Hi! I've been on here for a while and posted a few of my compositions before, but I'd like this to be a central thread on here for what I've made.

So to start...





A short violin sonatina.





This is a violin sonata I composed recently.





A rather large scale orchestral work, featuring the harp.


----------



## TRendfrey (Apr 17, 2011)

And some more


----------



## violadude (May 2, 2011)

Alright, well you have some good ideas, especially good melodic ideas. A few things I would criticize...

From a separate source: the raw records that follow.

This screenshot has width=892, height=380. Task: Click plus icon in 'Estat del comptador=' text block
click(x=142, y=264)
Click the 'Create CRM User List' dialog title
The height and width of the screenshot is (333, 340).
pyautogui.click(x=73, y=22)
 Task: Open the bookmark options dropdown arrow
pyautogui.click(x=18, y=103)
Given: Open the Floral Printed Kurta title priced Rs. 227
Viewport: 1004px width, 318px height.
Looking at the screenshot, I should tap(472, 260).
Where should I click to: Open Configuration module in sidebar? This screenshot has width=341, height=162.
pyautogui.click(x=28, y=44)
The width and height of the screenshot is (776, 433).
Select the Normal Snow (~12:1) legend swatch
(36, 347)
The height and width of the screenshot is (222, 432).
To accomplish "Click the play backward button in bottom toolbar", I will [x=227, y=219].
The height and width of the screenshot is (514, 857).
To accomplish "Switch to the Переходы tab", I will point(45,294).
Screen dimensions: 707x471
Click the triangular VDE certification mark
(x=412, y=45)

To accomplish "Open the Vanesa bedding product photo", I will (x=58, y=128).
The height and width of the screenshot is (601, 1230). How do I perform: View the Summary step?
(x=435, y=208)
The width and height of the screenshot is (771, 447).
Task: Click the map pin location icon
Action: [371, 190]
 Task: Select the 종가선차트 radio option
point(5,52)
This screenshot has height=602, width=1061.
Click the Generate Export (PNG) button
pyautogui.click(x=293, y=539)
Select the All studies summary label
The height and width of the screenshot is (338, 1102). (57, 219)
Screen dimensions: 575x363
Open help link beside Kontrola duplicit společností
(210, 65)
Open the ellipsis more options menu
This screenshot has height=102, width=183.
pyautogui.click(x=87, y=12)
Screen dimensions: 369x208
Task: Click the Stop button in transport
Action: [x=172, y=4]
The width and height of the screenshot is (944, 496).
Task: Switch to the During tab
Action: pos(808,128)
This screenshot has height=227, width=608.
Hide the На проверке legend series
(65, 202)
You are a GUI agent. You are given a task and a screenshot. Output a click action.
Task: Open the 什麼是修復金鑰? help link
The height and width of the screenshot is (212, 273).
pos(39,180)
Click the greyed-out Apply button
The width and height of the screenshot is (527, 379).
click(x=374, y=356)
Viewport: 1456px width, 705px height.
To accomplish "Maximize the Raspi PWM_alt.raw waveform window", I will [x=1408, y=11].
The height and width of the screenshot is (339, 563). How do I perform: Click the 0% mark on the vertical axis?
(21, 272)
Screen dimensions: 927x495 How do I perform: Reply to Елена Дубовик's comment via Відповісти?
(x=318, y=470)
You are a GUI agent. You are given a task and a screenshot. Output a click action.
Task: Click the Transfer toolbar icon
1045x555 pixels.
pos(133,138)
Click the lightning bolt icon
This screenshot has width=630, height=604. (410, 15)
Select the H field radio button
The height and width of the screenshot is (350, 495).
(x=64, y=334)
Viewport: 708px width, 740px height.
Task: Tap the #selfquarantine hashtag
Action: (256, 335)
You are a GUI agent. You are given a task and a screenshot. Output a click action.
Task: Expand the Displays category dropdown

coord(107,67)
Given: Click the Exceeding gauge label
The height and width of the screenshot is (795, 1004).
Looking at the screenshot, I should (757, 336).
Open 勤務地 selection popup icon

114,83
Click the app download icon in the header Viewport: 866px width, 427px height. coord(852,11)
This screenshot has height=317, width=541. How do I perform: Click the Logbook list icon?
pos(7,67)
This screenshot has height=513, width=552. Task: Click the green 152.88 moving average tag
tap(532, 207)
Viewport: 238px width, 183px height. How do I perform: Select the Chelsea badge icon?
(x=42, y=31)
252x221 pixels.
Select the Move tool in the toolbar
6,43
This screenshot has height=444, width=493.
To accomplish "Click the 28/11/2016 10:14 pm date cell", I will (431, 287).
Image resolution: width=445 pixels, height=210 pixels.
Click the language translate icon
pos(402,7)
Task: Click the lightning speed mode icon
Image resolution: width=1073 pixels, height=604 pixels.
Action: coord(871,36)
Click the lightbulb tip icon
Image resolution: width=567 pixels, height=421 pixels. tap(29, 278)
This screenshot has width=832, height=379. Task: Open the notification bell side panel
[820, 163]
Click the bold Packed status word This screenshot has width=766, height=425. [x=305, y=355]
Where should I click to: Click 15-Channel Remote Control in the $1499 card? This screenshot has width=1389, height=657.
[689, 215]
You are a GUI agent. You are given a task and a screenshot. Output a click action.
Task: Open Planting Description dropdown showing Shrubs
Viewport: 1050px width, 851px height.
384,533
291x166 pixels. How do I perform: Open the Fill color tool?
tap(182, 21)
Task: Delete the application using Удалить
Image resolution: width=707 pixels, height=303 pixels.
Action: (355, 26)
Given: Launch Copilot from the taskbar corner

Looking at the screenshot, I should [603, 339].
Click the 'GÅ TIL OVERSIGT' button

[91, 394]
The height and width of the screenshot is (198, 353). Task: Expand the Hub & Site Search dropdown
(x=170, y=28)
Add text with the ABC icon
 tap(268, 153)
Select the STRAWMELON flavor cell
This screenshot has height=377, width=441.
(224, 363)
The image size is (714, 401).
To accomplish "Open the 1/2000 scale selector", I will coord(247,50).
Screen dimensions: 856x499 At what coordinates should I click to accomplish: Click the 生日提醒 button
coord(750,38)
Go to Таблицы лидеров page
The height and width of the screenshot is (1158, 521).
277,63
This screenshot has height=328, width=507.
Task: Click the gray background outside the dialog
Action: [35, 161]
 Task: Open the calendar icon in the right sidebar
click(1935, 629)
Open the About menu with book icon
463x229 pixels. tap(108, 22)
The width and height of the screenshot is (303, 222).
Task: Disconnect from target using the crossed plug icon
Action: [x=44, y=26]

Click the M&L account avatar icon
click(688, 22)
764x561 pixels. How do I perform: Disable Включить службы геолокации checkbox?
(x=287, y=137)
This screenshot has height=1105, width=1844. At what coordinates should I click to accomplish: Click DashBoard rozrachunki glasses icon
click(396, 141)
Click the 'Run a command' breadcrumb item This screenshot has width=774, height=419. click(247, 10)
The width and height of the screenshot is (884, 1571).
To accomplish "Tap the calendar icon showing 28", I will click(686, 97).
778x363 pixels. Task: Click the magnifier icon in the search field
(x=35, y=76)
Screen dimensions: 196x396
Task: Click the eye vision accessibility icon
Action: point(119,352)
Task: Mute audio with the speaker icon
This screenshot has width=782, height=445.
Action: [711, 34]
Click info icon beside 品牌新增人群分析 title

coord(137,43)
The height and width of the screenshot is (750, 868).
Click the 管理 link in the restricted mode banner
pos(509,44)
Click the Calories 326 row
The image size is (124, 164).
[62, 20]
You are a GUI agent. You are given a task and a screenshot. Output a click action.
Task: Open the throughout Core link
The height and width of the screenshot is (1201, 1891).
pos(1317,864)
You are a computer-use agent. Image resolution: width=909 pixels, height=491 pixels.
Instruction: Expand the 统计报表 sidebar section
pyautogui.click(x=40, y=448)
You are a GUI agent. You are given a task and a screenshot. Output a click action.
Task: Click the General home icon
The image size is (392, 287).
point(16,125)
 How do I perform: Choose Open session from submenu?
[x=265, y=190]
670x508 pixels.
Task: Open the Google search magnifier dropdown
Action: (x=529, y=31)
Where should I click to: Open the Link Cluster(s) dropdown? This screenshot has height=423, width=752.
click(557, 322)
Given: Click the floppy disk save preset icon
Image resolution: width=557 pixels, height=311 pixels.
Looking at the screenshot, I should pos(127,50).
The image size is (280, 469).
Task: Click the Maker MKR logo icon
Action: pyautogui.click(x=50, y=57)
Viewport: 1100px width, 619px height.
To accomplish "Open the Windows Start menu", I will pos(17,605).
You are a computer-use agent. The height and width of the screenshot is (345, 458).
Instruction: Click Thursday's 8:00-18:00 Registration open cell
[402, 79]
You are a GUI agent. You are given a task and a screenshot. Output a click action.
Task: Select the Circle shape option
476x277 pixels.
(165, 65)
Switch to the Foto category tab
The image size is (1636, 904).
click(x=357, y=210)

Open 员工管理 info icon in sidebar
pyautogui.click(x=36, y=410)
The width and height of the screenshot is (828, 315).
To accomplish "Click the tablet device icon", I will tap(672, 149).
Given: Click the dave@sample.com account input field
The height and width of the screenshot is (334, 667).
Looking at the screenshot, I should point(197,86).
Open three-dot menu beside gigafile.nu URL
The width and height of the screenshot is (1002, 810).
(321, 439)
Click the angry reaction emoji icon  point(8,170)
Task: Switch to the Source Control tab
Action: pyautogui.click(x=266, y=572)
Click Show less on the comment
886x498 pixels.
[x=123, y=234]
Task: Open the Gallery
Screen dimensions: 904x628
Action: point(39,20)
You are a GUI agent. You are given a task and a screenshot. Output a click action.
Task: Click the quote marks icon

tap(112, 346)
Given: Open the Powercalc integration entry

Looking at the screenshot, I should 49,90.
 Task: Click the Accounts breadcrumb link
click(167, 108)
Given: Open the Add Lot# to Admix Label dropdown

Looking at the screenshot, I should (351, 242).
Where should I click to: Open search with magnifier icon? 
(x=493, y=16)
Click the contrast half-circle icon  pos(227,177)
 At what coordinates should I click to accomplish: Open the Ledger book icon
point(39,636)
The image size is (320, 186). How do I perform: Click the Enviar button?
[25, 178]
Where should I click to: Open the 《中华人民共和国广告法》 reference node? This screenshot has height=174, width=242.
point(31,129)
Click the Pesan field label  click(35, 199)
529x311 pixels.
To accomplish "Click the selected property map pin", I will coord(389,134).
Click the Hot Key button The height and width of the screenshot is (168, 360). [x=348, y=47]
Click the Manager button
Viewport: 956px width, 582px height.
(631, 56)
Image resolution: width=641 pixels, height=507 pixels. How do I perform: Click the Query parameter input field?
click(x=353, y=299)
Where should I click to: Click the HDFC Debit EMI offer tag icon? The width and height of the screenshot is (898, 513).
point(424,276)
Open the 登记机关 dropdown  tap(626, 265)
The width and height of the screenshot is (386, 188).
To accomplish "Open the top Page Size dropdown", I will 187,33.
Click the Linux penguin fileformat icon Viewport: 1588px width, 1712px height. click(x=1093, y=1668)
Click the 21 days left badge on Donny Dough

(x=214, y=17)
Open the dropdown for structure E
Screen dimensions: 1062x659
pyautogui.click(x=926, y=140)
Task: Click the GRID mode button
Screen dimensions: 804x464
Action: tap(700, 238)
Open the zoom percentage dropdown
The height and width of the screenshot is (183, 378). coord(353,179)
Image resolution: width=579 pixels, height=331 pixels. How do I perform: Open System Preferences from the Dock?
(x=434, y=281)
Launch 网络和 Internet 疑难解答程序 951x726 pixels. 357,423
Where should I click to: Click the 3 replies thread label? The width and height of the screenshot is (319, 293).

You don't have a lot of stuff going on in any of your pieces, and the material you do give us you don't vary a whole lot. I would work on changing one of those things. Right now your pieces don't have a lot that people can grab onto to hold their attention.

I would vary the harmony a little more than you are currently doing so. They are a bit bland...

And finally, if you are going to write in a tonal style like that you should study voice leading and 18th century harmony. Trust me, I used to compose in a very tonal style like that and all the teachers I showed my work to said I needed to work on voice leading and I was like WHAT?? What do they mean? It sounds fine to me. But looking back at those pieces, with a more trained ear, I shudder at how awful the voice leading is. So learn it and you will shudder at the voice leading in these pieces too 

Anyway, hope I don't sound too harsh. Just giving honest criticism, hope it helps!


----------



## TRendfrey (Apr 17, 2011)

Alright thanks for the input. When you say that I don't have alot of stuff going on, do you mean melodically or strictly harmonically? And also, can you point out a few examples of where voice leading would help? Thanks.


----------



## TRendfrey (Apr 17, 2011)

This is a fugue I wrote for a semester music theory class.


----------



## TRendfrey (Apr 17, 2011)

And a piece for string quartet, On the Wings of Winter.






(I removed some of the videos that are linked to above on the first two posts, so not all will work up there)


----------